So, Voros argued, it was better to do nothing (except for those extreme parks). What he was really saying is that there was more noise than signal, and so doing nothing was better than doing too much (aka applying the overfit). Except for his exceptions like Coors.

This is actually what led to me releasing The Marcels. The Marcels doesn’t make ANY park adjustment. I didn’t think it could work, but it did. Or at least, it worked well enough.

A better approach is (probably) to use a 5-year or 10-year rolling average to establish the Park Impact. (The best would be to apply SME-regression, but let’s stick with observations only.) So, given a choice between using NO park factors at all, using a one-year OBSERVATIONAL park factor, or using a five-year OBSERVATIONAL park factor, this would likely be the order of preference:

  1. Five-year
  2. None
  3. One-year

(Again, Coors notwithstanding, and regression notwithstanding.)

Park Impact, 4 of N: BACON

We just did homeruns.  Now, we turn our attention to contacted balls (meaning plate appearances that don't end in a strikeout, walk or hit batter).  So, that's the "CON" part of the metric.  And we are looking at hits or reached-on-error.  So, BACON, batting average on contact.

There's Coors Field again: players at Coors will add 38 points to their BACON compared to away parks.  Fenway, Globe Life (Rangers), Chase (Arizona) are other big hitters here, though Chase-since-Humidor is closer to league average.  At the bottom are Petco and Citi that will drop their BACON by 20 points.  Marlins, A's, Mariners homeparks are also costly.

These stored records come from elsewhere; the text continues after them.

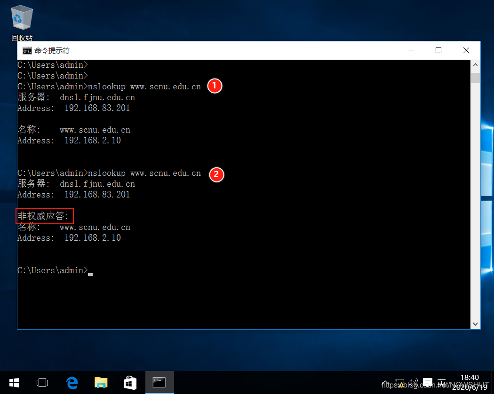Launch Microsoft Edge from the taskbar

(x=72, y=383)
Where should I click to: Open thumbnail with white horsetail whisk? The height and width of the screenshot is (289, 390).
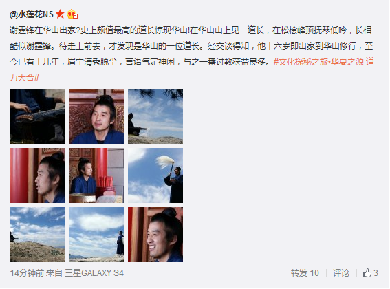click(155, 175)
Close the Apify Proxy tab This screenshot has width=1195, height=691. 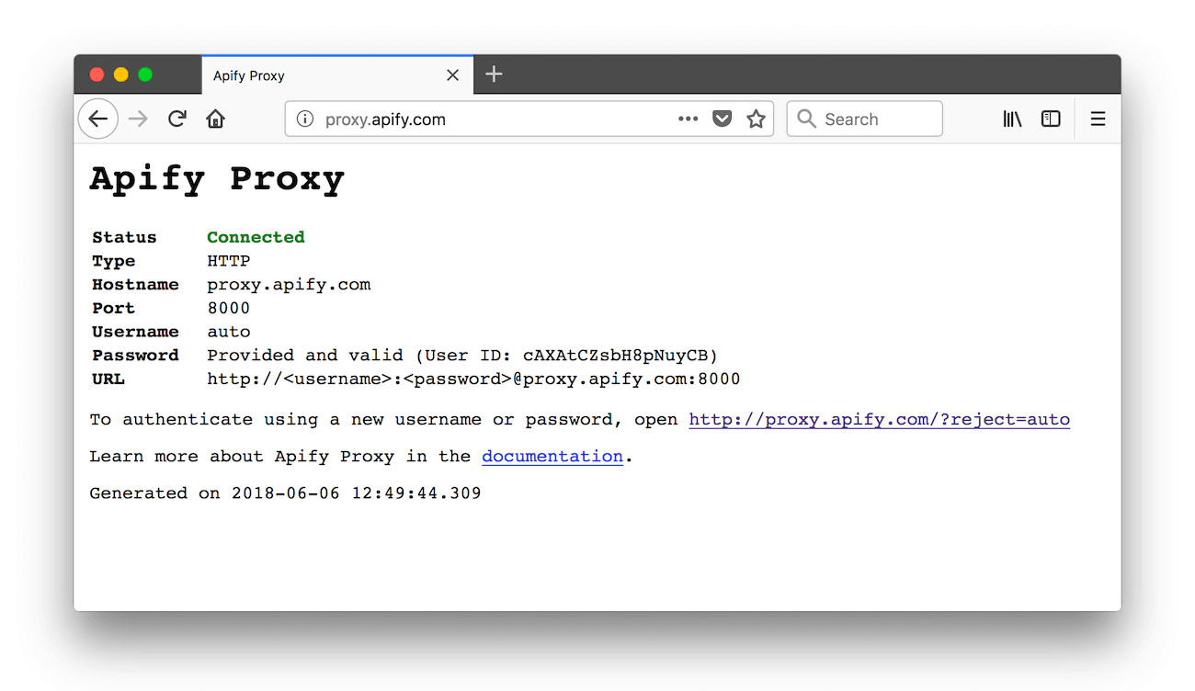click(x=452, y=74)
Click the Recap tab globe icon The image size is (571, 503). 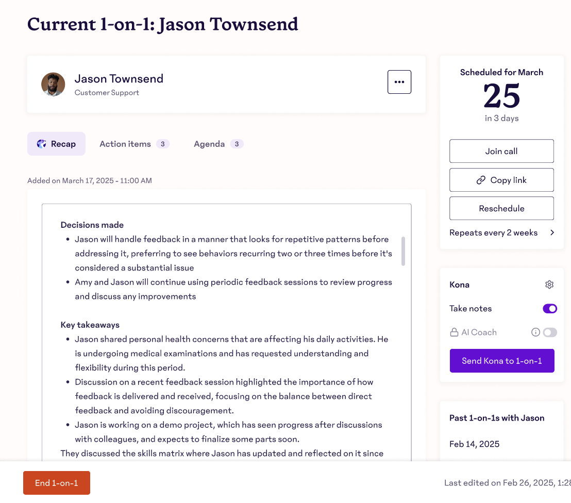42,144
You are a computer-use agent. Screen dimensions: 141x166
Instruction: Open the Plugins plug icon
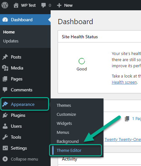5,115
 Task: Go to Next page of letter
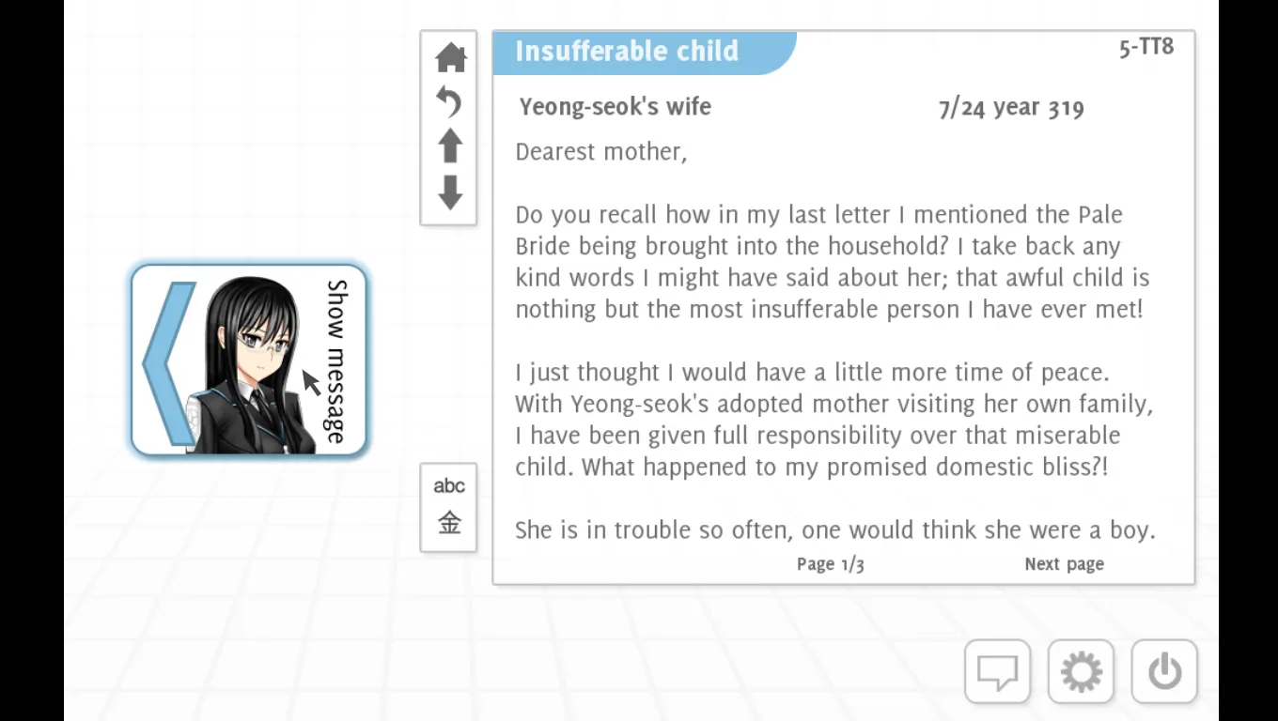1064,564
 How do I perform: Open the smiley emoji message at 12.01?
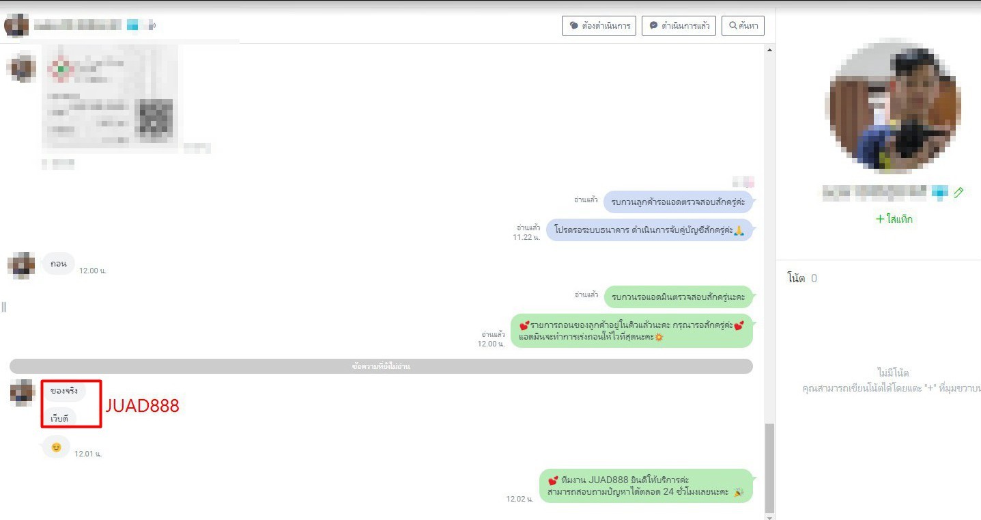click(x=56, y=448)
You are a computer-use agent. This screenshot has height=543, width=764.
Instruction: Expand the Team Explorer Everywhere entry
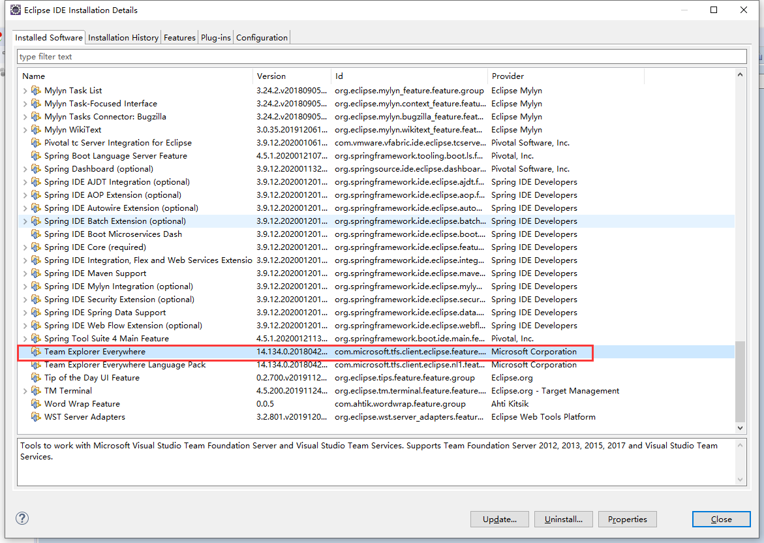[x=25, y=351]
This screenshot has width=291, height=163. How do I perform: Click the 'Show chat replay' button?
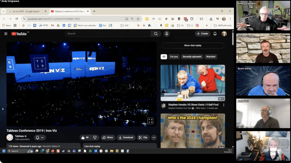pyautogui.click(x=193, y=45)
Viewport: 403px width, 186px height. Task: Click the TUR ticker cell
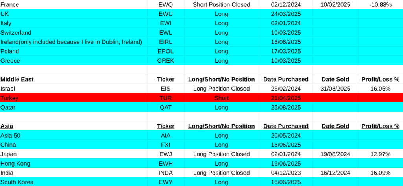tap(165, 98)
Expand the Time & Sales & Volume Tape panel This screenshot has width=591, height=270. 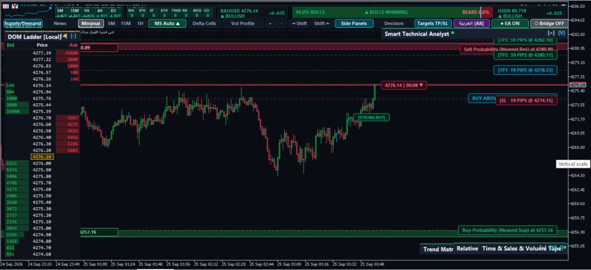pyautogui.click(x=522, y=248)
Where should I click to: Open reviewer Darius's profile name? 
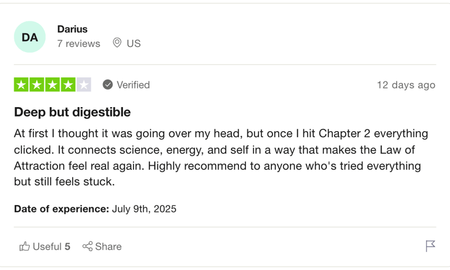point(72,29)
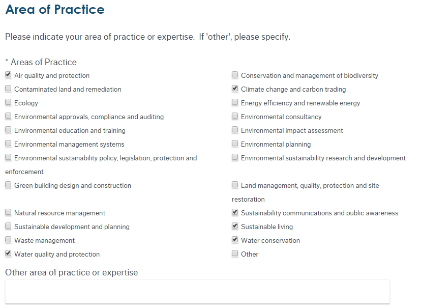
Task: Check Contaminated land and remediation
Action: 8,89
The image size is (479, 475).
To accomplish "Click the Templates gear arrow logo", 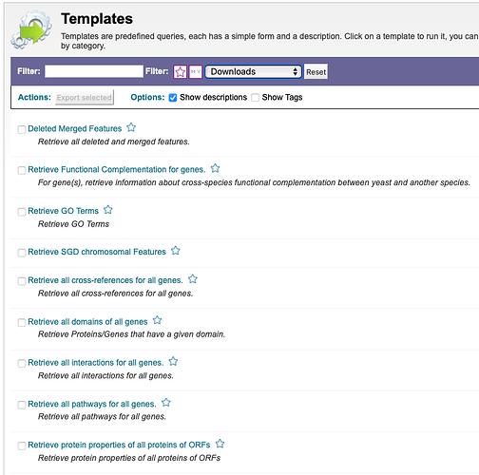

We see the standard deviation for each park hovers around 10 points (all parks are 5 to 15 points).  What would we expect from Random Variation?  Also exactly 10 points.  In other words, we don't have to worry about externalities in terms of a park impact for each park.  Whatever variation you see, season to season, can be explained largely, even almost totally, to Random Variation.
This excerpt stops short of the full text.